A partir de 26 de maio, entra em vigor a nova redação da NR-1. A partir de agora, o que antes era tratado por muitas empresas como um tema periférico passa a ser uma obrigação legal de segurança e medicina do trabalho.
Sua empresa já está adequada a essa nova realidade? Entenda o que muda imediatamente:
O que muda na prática com a Nova NR-1?
Não dá mais para ignorar: temas como burnout, assédio moral, estresse ocupacional e metas abusivas saem da subjetividade e entram oficialmente no mapa técnico de riscos das empresas.
As organizações agora são obrigadas a incluir os riscos psicossociais em duas ferramentas centrais de compliance:
- GRO (Gerenciamento de Riscos Ocupacionais)
- PGR (Programa de Gerenciamento de Riscos)
Isso significa que o empregador deve mapear ativamente jornadas excessivas, ambientes hostis e pressões desmedidas, criando planos de ação concretos com prazos e responsáveis para prevenir o adoecimento mental.
Os 2 maiores impactos para as empresas:
- Investigação obrigatória para TODOS: Antes, apenas empresas com a obrigação de manter o SESMT precisavam investigar formalmente acidentes e doenças. Agora, qualquer empresa, independente do tamanho, deve realizar a análise de adoecimentos ocupacionais e revisar suas medidas preventivas.

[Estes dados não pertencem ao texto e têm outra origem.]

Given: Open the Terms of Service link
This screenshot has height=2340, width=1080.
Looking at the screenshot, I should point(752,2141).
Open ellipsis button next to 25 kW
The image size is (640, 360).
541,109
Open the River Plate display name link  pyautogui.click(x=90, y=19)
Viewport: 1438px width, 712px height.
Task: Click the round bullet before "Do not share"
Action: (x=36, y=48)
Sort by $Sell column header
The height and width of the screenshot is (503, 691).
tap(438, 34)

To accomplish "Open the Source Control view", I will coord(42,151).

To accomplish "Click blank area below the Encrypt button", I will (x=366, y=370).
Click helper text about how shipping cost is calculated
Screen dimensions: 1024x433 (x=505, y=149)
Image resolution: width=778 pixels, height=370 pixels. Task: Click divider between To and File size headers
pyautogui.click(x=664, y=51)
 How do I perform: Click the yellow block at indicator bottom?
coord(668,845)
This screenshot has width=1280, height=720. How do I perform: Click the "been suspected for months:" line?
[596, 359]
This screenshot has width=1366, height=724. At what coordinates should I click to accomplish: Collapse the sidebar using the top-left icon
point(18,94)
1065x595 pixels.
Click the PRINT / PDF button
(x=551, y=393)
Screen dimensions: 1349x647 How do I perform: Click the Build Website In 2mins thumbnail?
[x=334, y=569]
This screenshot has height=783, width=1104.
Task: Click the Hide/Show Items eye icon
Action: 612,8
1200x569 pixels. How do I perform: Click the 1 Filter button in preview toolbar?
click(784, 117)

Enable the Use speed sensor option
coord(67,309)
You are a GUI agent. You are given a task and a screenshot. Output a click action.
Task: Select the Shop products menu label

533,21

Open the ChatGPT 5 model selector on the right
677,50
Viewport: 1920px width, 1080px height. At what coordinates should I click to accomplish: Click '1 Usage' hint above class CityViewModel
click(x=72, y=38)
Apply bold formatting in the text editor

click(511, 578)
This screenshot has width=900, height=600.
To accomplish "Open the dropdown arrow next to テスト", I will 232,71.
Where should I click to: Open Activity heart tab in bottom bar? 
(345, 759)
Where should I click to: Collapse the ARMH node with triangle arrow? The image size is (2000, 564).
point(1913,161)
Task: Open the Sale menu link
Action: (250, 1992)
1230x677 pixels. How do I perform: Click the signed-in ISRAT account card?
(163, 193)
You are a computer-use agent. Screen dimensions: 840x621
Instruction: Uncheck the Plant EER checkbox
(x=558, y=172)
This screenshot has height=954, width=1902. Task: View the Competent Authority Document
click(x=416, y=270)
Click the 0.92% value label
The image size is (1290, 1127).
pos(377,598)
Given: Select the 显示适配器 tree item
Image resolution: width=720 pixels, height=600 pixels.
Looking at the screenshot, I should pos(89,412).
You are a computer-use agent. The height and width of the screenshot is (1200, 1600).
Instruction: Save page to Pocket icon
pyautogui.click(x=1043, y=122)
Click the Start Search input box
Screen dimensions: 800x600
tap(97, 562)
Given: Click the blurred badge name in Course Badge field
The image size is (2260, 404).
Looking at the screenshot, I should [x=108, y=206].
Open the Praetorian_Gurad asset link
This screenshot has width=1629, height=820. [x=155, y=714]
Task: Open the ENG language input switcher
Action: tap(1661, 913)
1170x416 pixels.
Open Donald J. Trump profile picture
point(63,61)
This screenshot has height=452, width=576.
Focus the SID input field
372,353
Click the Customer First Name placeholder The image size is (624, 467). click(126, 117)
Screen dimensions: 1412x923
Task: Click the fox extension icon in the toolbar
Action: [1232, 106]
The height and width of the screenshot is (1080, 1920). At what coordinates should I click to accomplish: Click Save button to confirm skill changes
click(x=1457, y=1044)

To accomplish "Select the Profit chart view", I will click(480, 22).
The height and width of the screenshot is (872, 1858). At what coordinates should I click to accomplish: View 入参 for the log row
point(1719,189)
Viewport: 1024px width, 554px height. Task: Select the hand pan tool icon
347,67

- Explosão de Ações Trabalhistas: Embora o primeiro ano tenha um caráter educativo por parte da fiscalização, o impacto no Judiciário é imediato. A ausência de uma gestão de riscos psicossociais robusta tornará muito mais fácil para o trabalhador comprovar a culpa da empresa em casos de depressão, ansiedade ou burnout.
Como proteger seu negócio e seus colaboradores?
O ambiente psicologicamente saudável deixou de ser um diferencial e virou um requisito de sobrevivência jurídica e corporativa. Blindar a sua empresa contra passivos trabalhistas exige adequação técnica imediata dos seus programas de compliance e RH.